## Exercise requirements:
Repeat, please, exactly the lines from the one that has "Click Get Started Now button" through the end of the records below, with pictures dropped.

(Material shown)

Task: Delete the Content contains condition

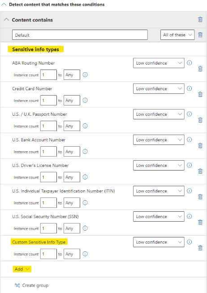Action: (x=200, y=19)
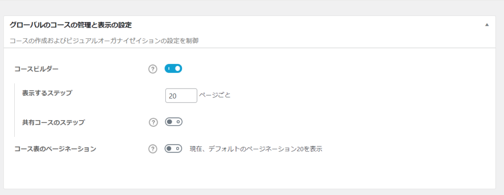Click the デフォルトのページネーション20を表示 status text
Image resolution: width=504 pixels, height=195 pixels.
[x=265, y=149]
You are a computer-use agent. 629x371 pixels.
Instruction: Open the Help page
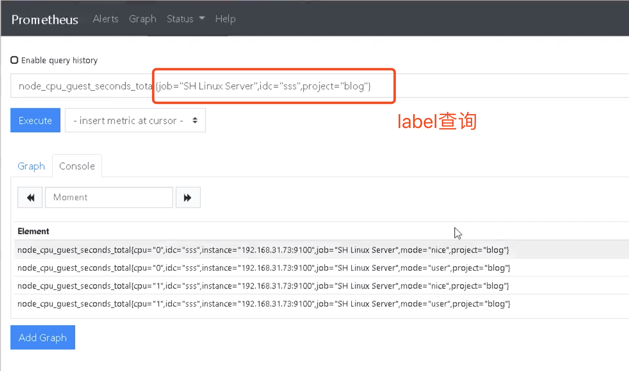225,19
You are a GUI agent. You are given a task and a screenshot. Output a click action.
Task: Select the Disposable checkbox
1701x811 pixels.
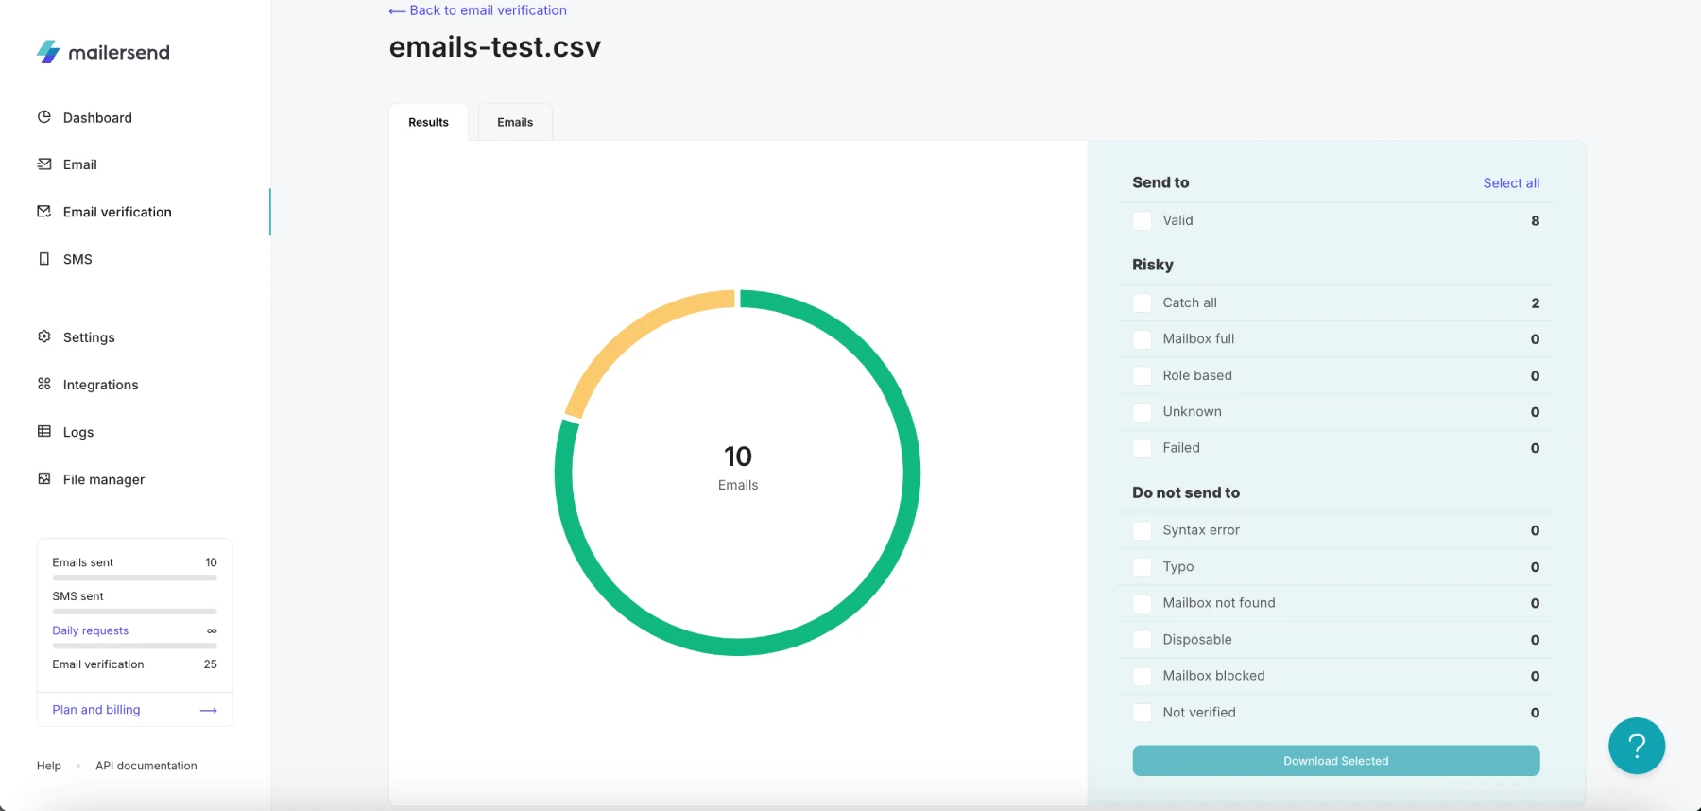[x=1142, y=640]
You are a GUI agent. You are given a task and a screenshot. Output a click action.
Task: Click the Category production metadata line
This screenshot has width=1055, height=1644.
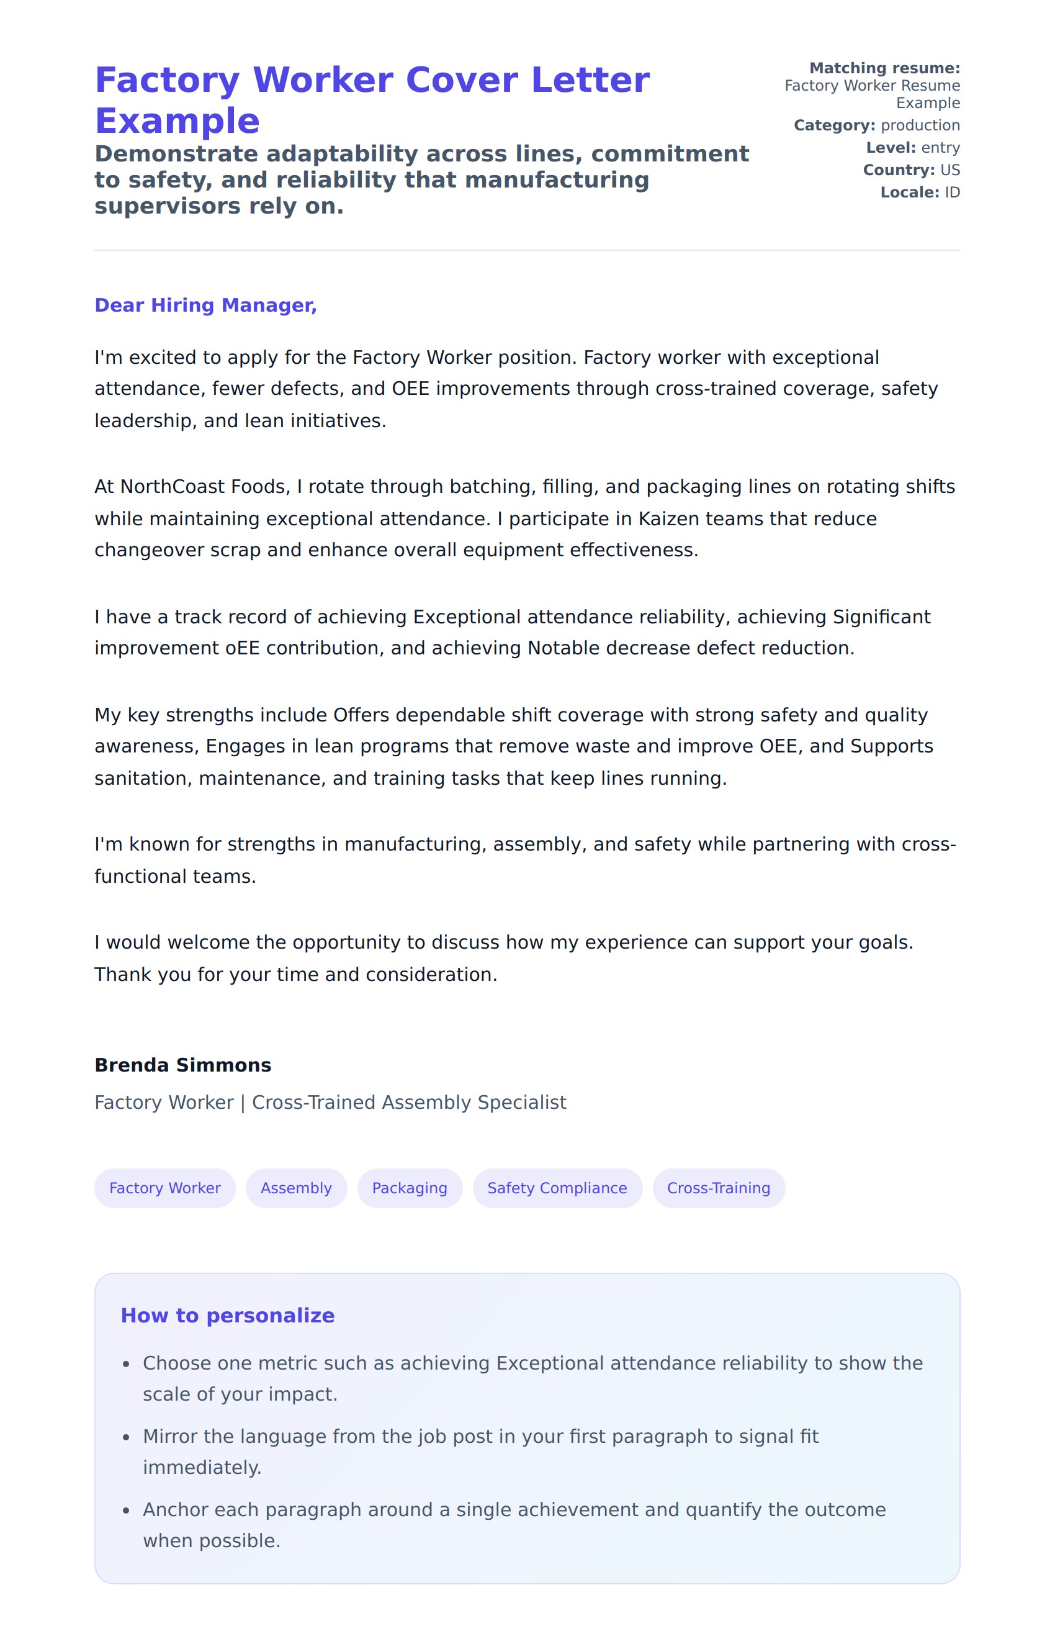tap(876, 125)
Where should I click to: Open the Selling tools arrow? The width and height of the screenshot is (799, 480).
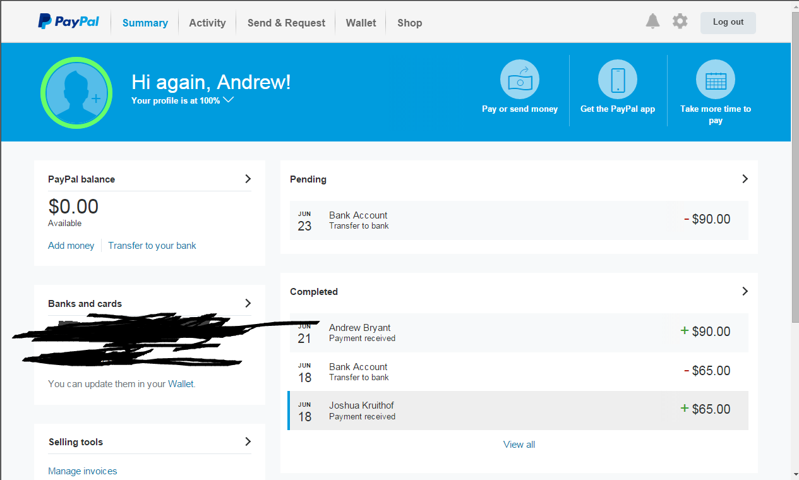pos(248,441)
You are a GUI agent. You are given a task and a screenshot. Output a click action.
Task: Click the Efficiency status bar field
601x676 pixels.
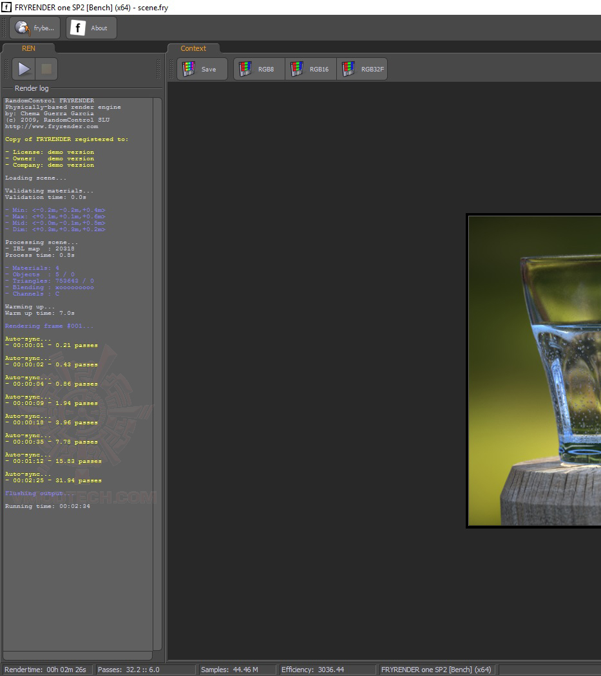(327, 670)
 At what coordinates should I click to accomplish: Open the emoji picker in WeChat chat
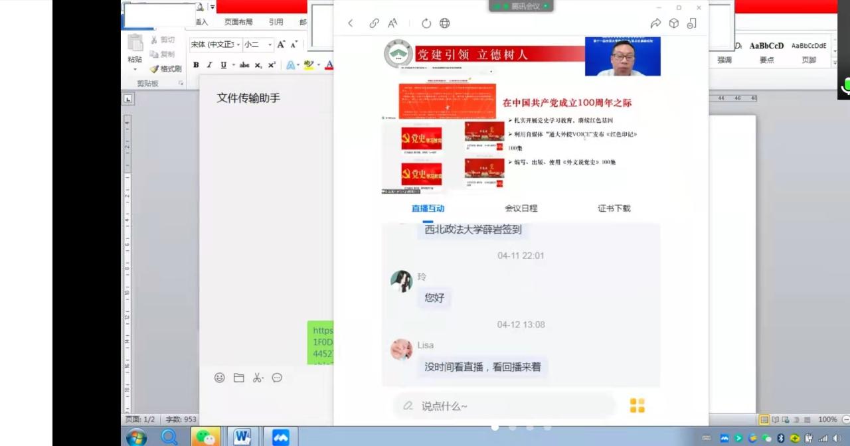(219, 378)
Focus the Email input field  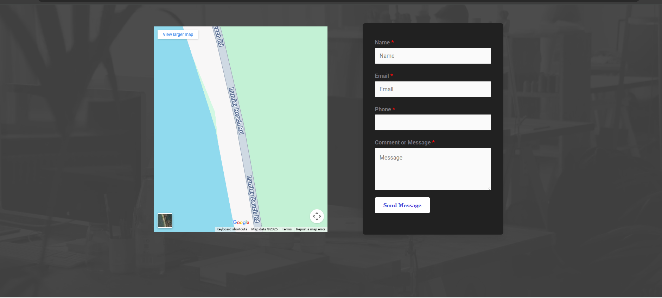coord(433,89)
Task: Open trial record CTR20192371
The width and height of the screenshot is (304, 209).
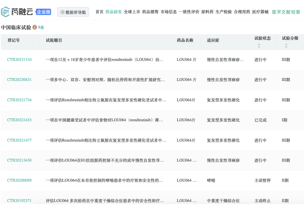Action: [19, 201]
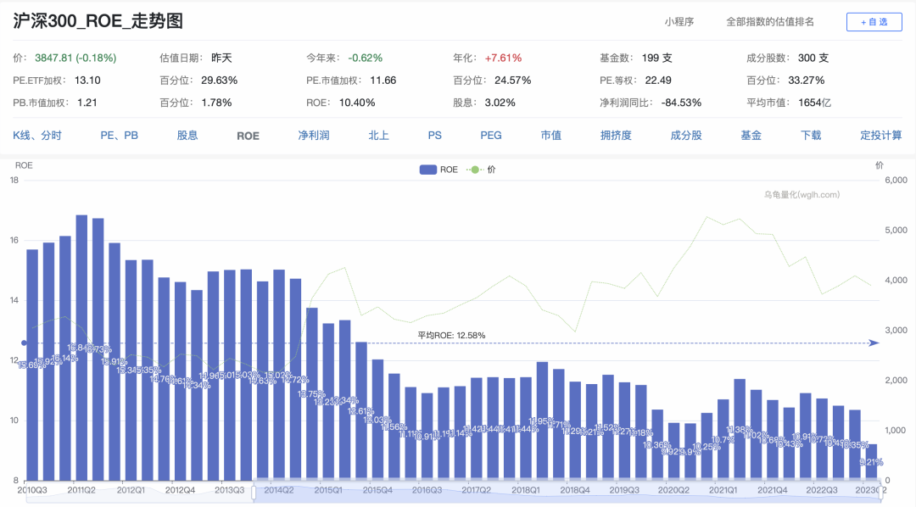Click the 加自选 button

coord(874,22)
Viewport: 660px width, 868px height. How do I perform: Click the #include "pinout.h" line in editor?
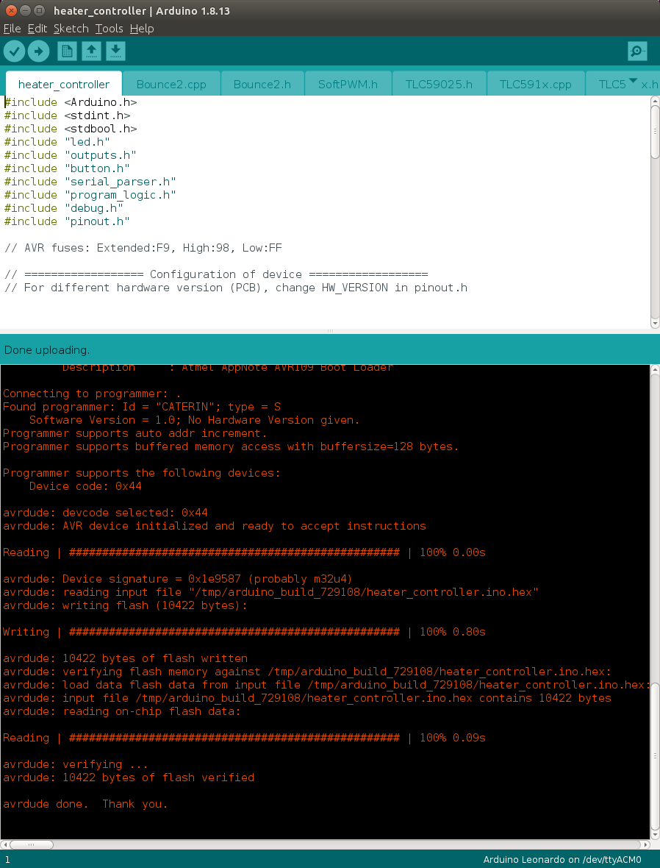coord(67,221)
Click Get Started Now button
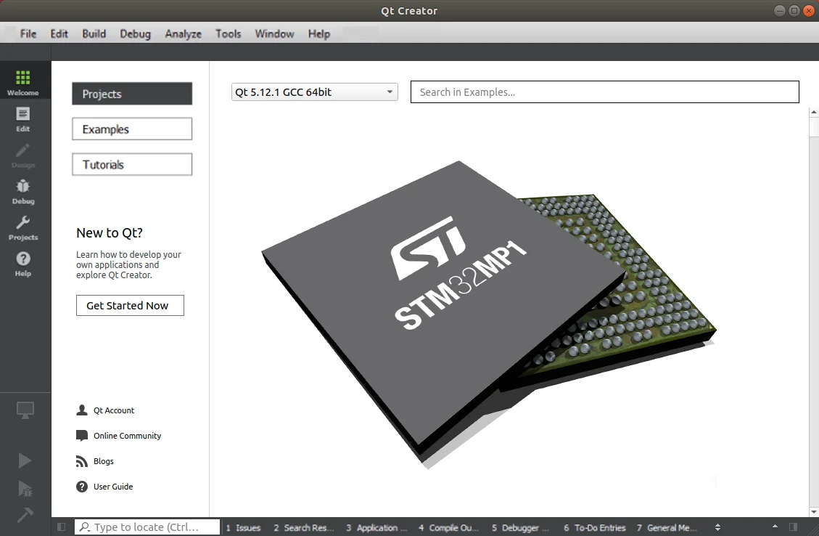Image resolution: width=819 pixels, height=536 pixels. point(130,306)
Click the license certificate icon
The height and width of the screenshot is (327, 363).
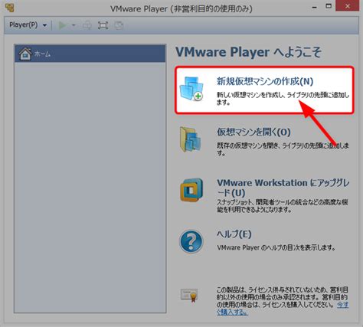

(End Material shown)

## Result for this exercise:
Click Get Started Now button
Image resolution: width=819 pixels, height=536 pixels. point(130,306)
Click the license certificate icon
The height and width of the screenshot is (327, 363).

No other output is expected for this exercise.